### [Data to use]
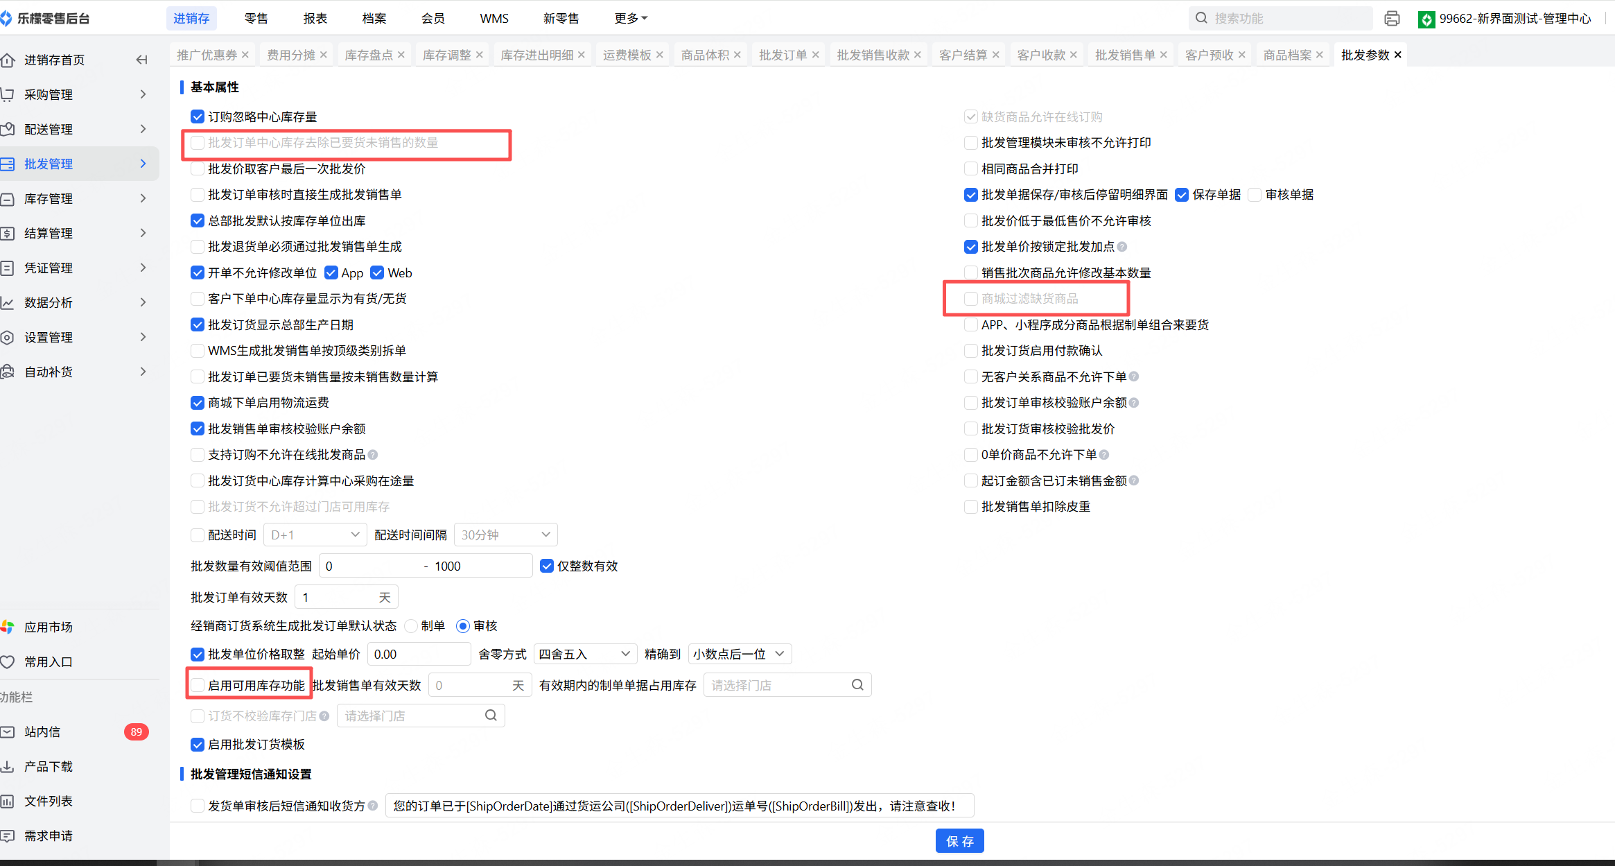Click help icon next to 批发单价按锁定批发加点
This screenshot has width=1615, height=866.
point(1122,247)
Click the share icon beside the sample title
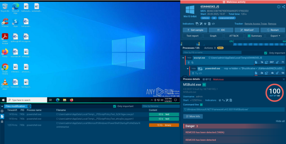286x144 pixels. pyautogui.click(x=283, y=7)
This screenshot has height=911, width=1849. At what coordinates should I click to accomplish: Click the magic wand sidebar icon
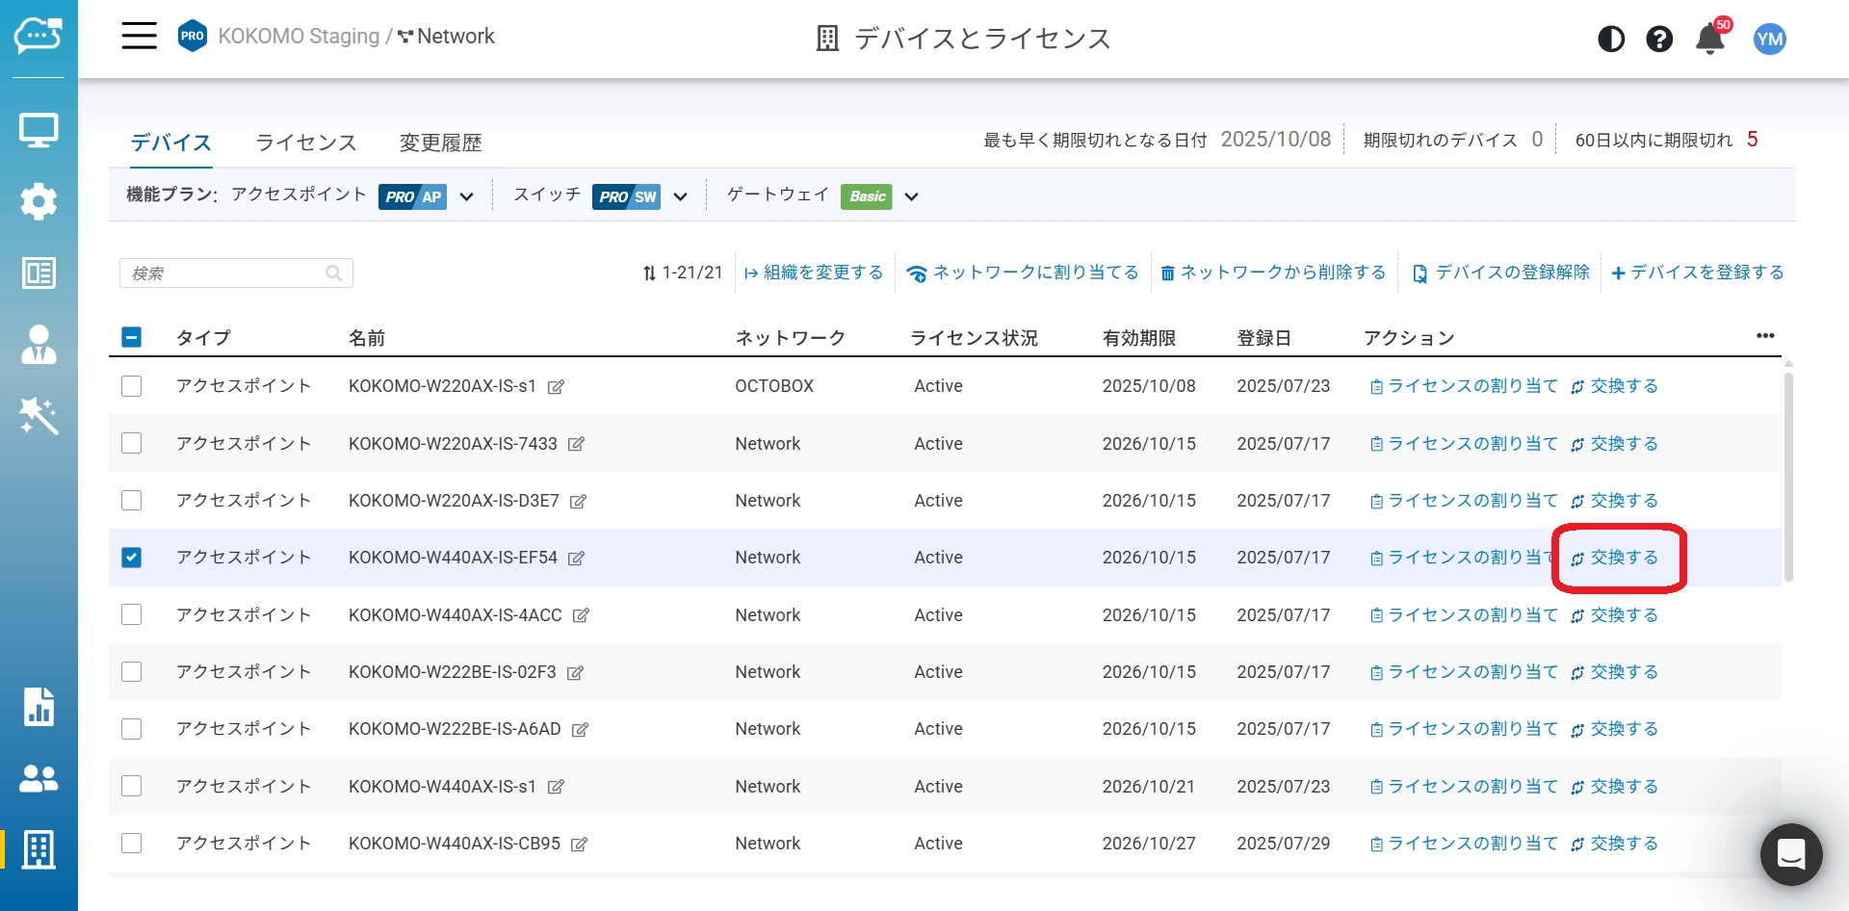click(39, 416)
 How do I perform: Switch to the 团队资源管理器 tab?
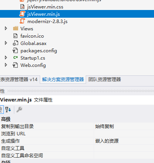105,80
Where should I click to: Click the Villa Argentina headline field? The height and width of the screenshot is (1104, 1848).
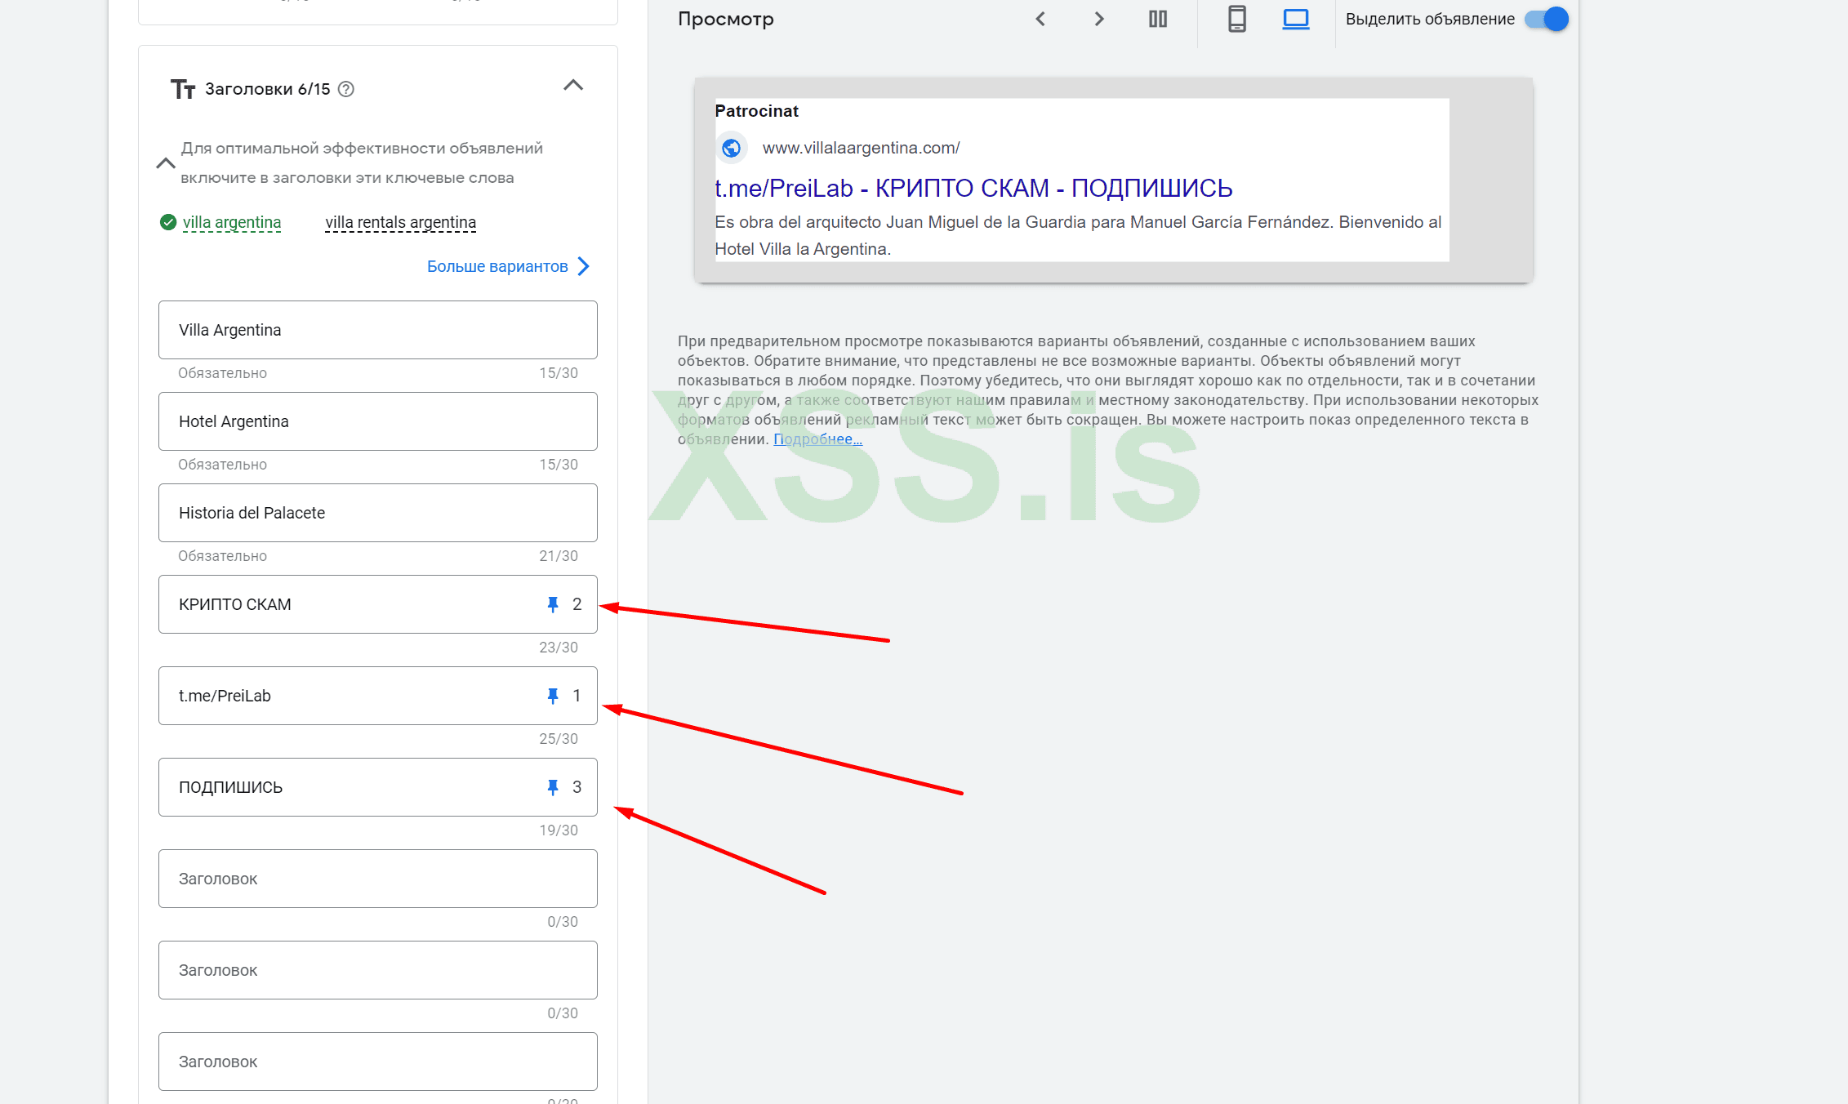click(x=377, y=330)
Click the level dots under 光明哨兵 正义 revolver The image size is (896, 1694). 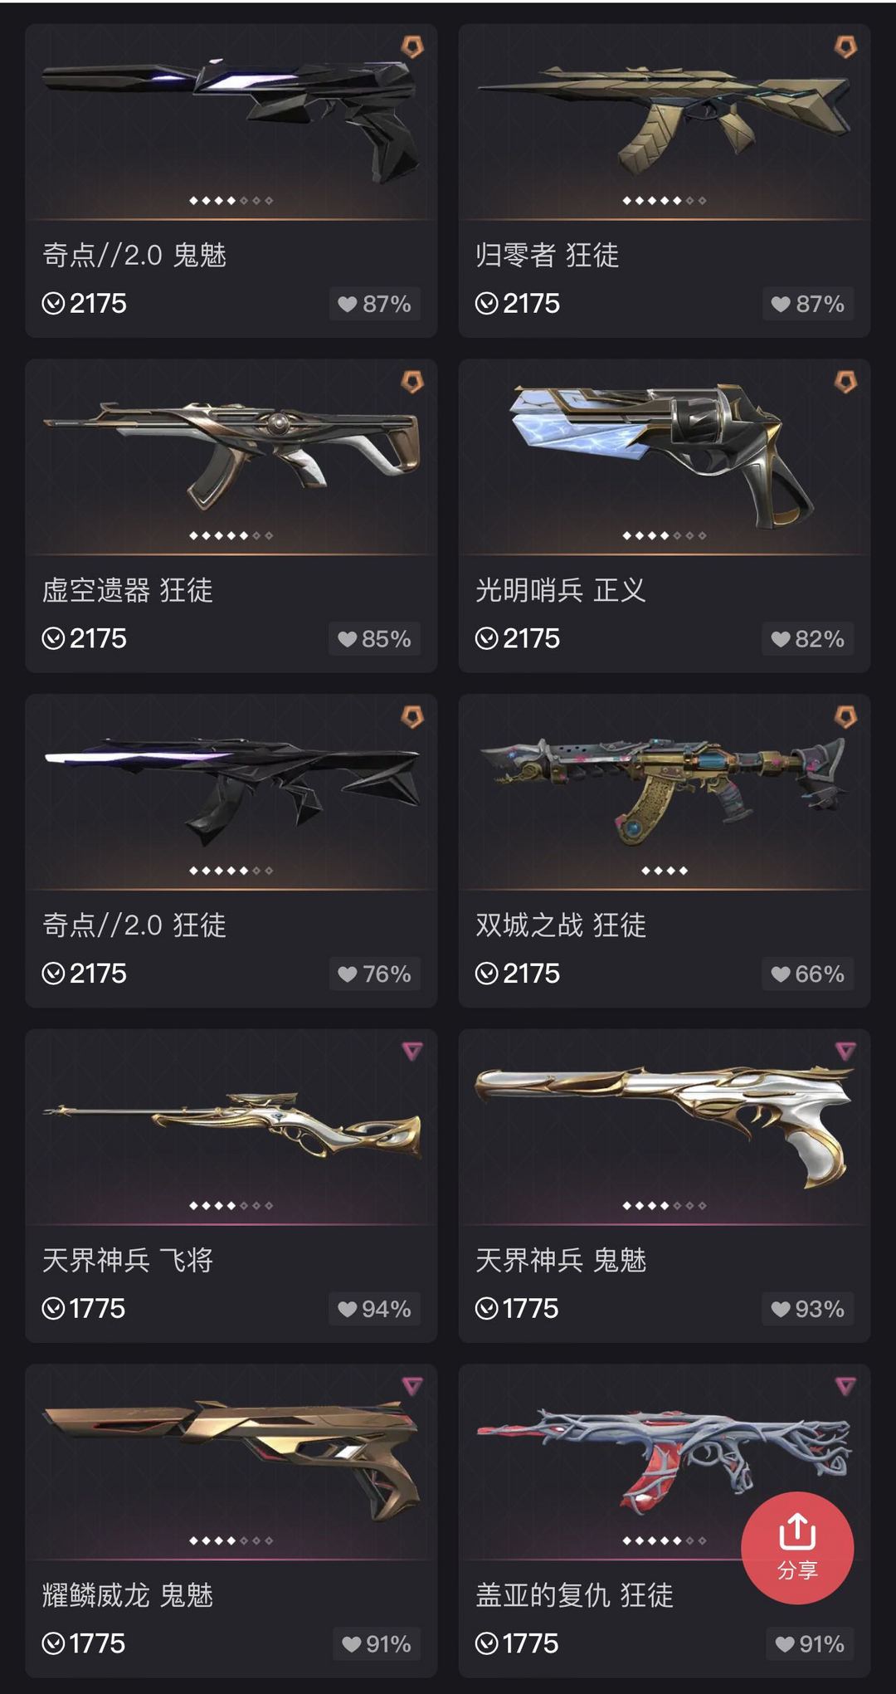[x=665, y=535]
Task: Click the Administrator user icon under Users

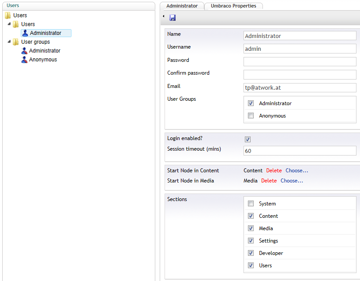Action: point(25,33)
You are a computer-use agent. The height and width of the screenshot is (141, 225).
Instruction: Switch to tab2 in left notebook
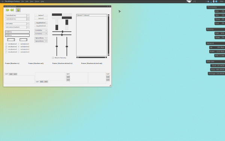coord(11,74)
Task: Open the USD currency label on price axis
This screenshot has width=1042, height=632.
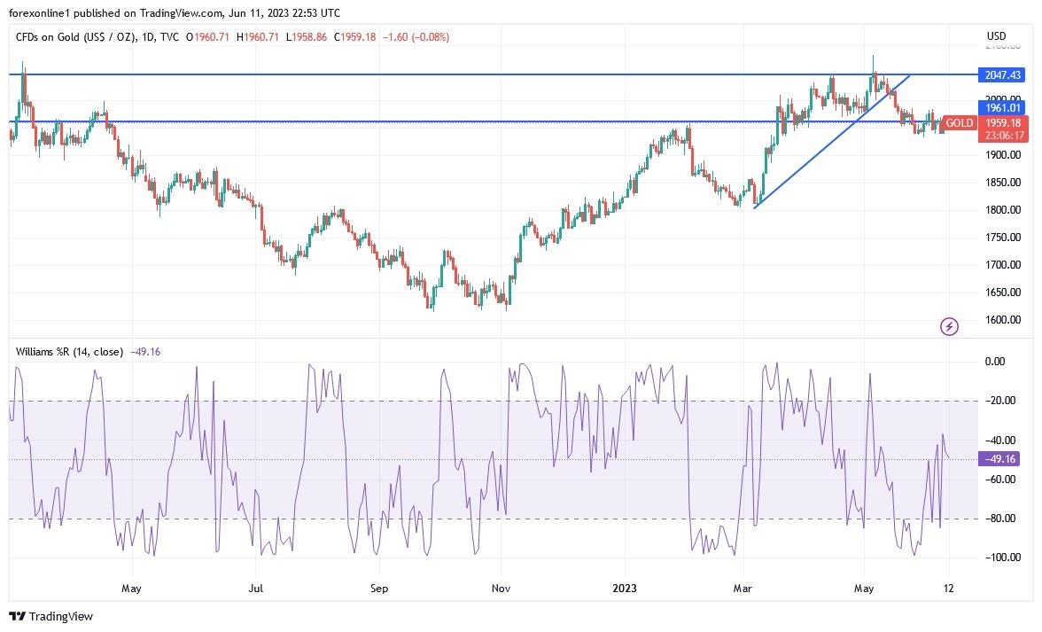Action: click(997, 35)
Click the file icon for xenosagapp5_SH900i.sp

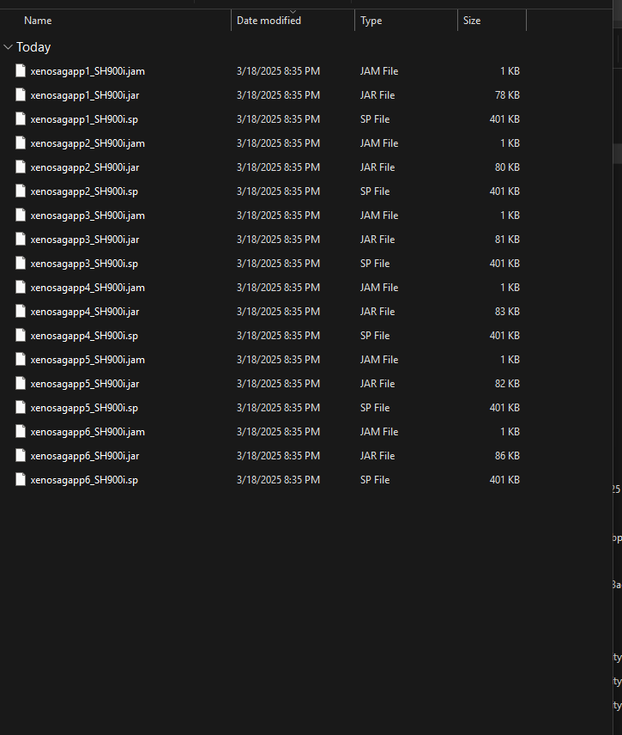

### [Directions for this task]
Extract each line of the records that contains the string "screenshot". Case counts.

### [Solution for this problem]
This screenshot has width=1615, height=866.
This screenshot has height=911, width=1849. At what coordinates should I click to accomplish: Click the magic wand sidebar icon
Where should I click to: Click the Villa Argentina headline field? The height and width of the screenshot is (1104, 1848).
You are a computer-use agent. The height and width of the screenshot is (141, 225).
This screenshot has width=1042, height=632.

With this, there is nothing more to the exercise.